Home / OPINION / Analysis / Volodymyr Zelensky’s Harsh Lesson

Volodymyr Zelensky’s Harsh Lesson

Maintaining any further support from Washington requires the Ukrainian president to rise to the heights of diplomatic mastery.

On Friday afternoon, watching the coverage of Donald Trump and Volodymyr Zelensky’s meeting in Washington, we witnessed a harsh lesson in realpolitik—and a crash course in applied psychology.

A few conclusions from this depressing spectacle. The Ukrainian president turned out to be a worse psychologist than Emmanuel Macron and Keir Starmer, who had paid a visit to the White House just before him and, to some extent, “charmed” the U.S. president. Zelensky, on the other hand, clearly did not fully understand the new rules of the game in relations with America. You can subtly tease Donald Trump in public (indeed, both Macron and Starmer did so), but one must calculate precisely when and how overtly. The Ukrainian leader lacked this calculation and this finesse.

Trump requires constant homage (which is not such a rare trait among politicians), but what he particularly expects from Zelensky is kowtowing. Instead, Zelensky thought it was a good idea to engage in a noisy squabble with the U.S. leader in the Oval Office—with a man who has infinite experience in insult duels, and for whom one of his life mottos is the famous “You’re fired.”

I write this with regret, but in this heated exchange of verbal punches, the Ukrainian president probably forgot that America was no longer an unconditional ally of his country, that today it demands much more from Ukraine than it promises, and that maintaining any further support from Washington requires him to rise to the heights of diplomatic mastery. To put it bluntly, the tone and style that may be politically effective in Kyiv do not necessarily have to work on the other side of the ocean.

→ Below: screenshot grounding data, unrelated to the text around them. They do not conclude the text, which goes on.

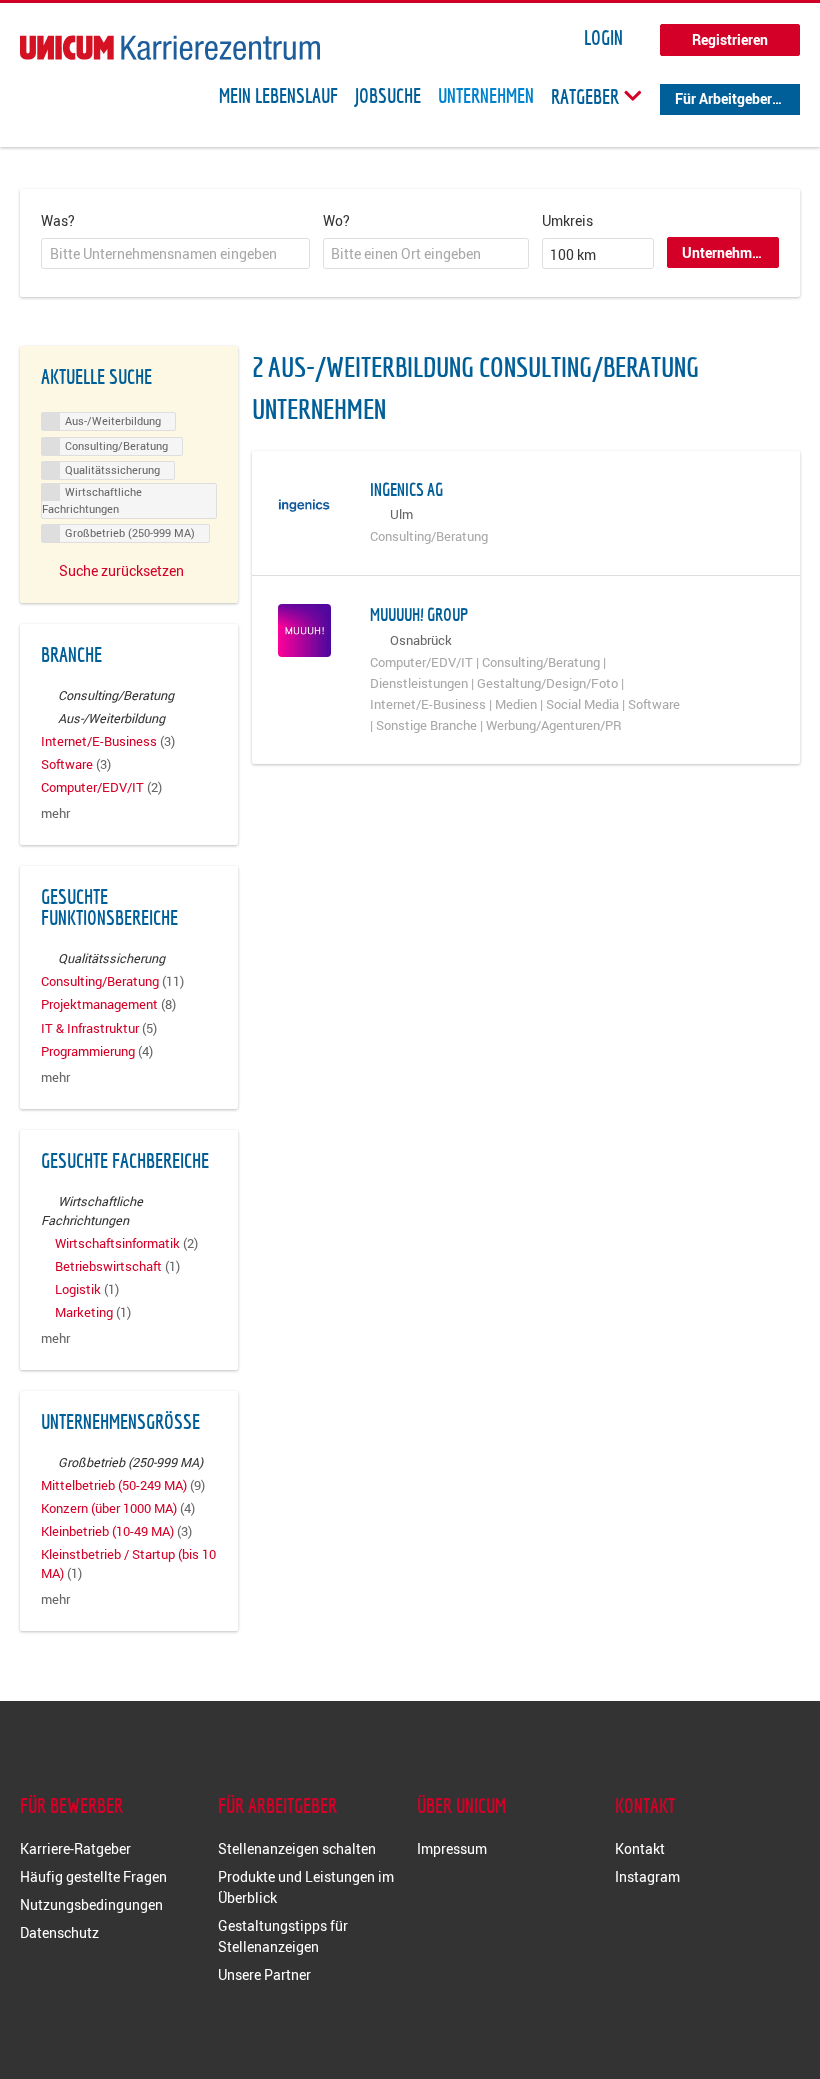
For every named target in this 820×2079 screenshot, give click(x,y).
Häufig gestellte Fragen (93, 1876)
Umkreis (567, 220)
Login (603, 38)
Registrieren (730, 39)
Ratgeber (587, 96)
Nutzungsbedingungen (91, 1904)
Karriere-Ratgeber (75, 1848)
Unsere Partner (264, 1974)
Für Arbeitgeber (723, 98)
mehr (55, 813)
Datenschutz (59, 1932)
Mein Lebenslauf (278, 96)
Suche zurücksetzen (121, 570)
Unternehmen (486, 96)
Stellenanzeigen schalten (297, 1848)
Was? (58, 220)
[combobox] (175, 254)
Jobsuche (388, 96)
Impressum (452, 1848)
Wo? (336, 220)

Trump, on the other hand, was in his element. He knew that this was the kind of President his most ardent supporters wanted to see: unyielding, attacking, demolishing his adversaries. Even if that adversary is the leader of a country that has become the victim of a brutal aggression. Maybe even more so.

Trump, to put it mildly, has never been fond of either Ukraine or Zelensky himself. Today, there is just more anger and plain aversion in him towards the Ukrainian president. We may be irritated by this astonishing lack of empathy for the suffering nation. We may be surprised that Trump speaks at the same time in warm words about the “sacrifice made by the Soviet Union during World War II,” about the “wonderful business prospects” for the U.S. and Russia, or about the “nice Russian oligarchs.” That he calls Zelensky a “dictator” but steadfastly refuses to use the same term when asked about Putin.

Nevertheless, this is the kind of wonderland that Trump has invited us all to, and this is the world in which we live today. We can only hope for a quick awakening.